- [Task prompt]:
Transcribe the data underneath exactly. No images belong in your version.

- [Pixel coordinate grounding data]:
·····

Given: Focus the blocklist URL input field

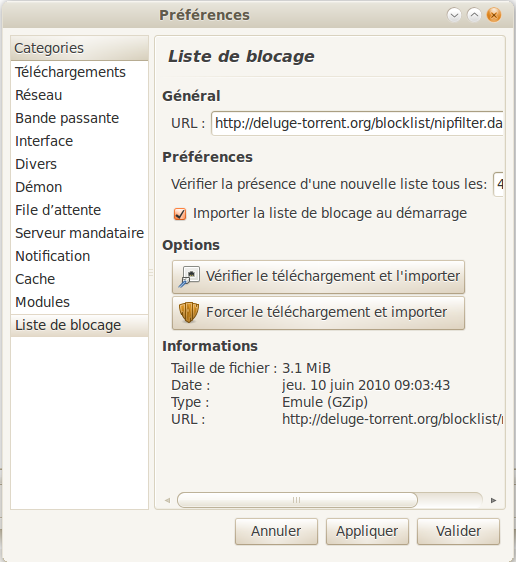Looking at the screenshot, I should coord(357,123).
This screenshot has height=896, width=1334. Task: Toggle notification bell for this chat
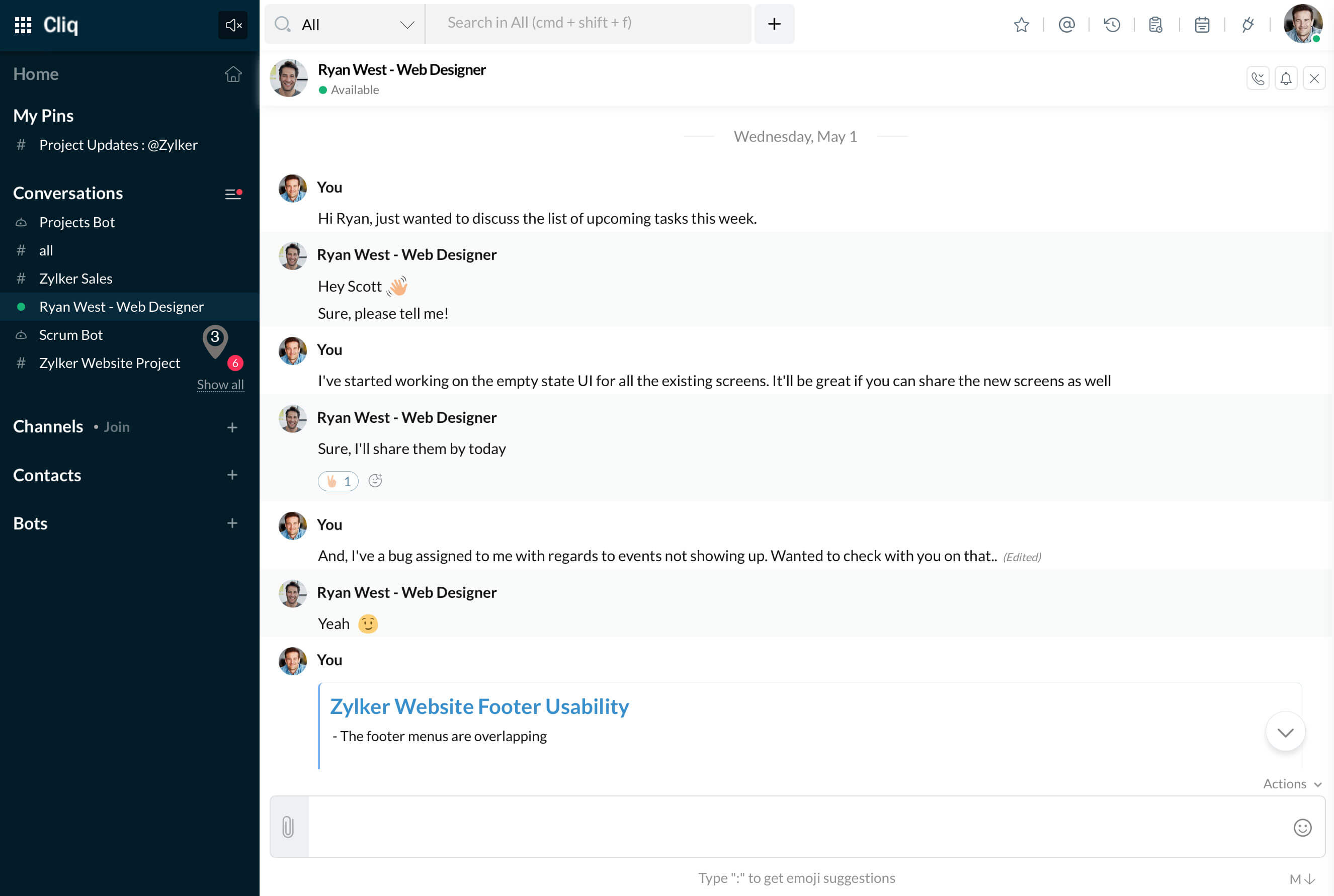pyautogui.click(x=1286, y=78)
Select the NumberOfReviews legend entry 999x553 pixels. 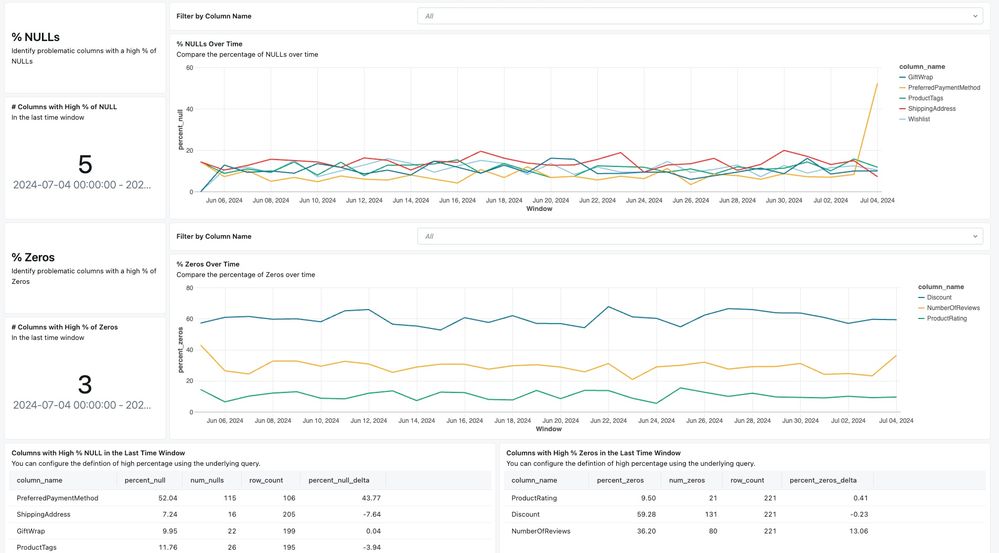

·····

- [Answer area]:
Given: Focus the blocklist URL input field

Looking at the screenshot, I should coord(357,123).
This screenshot has height=896, width=1334. Task: Toggle notification bell for this chat
pyautogui.click(x=1286, y=78)
Select the NumberOfReviews legend entry 999x553 pixels. 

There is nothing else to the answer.